Album Review

Neighbor Lady Grabs You Now With "Maybe Later"

Neighbor Lady - Maybe Later

It's almost summer, which means it's high time for sun-kissed, punk-tinged rock. Athens, GA's Neighbor Lady is here to deliver with hooks tasty enough to sink your teeth into. While the songs are jangly, the lyrics are anything but. In fact, the band's debut EP Maybe Later is an exercise in stealthily rising existential dread. Fans of Lydia Loveless's last album will find a whole lot to like in the dance-able "Fine," about a liaison born out of desperation and loneliness.

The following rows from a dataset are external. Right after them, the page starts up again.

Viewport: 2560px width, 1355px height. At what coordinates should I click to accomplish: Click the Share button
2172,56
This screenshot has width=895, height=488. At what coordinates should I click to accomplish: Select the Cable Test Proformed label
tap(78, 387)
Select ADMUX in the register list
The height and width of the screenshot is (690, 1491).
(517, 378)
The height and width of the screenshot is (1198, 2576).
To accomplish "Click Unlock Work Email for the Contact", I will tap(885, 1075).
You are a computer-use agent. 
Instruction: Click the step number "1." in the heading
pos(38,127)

I guess I don't like anything easy -- not even my music. At first glance Maybe Later feels like slacker rock. The second glance makes it seem like a breakup album. But the third glance can't help but make me wonder if it's ultimately about depression. For instance, on the jubilant "Let it Bleed," Emily Braden crows,

You say you’d do anything for me

But you hardly even know me

You have no idea whats gotten into me

You have no idea whats gotten into me

There's so much pressure building up inside chest

Tense and nervous but you know I’m trying my best

Well I let it bleed

 

As Braden's partner can only begin to grasp the depths of Braden's pain, she's simply ready to let it fly, never mind the casualties. On "Oh, Honey," I get the sense that Braden isn't addressing another person, but perhaps another version of herself:

 

I’ll never understand how this honest man

Could come between you and I

This could never apply to how I thought things would happen for us

Oh honey what's all the fuss about

I haven’t seen you in months but I’ve been here all along

And then I tell you I’m happy and to whom I belong

And you can't seem to hear me out

Oh honey whats all the fuss about

 

When the relationship inevitably implodes, Braden is left to pick up the pieces. Maybe Later, as the title suggests, doesn't leave us on the upswing. But it does illustrate how we can begin to step up to the plate.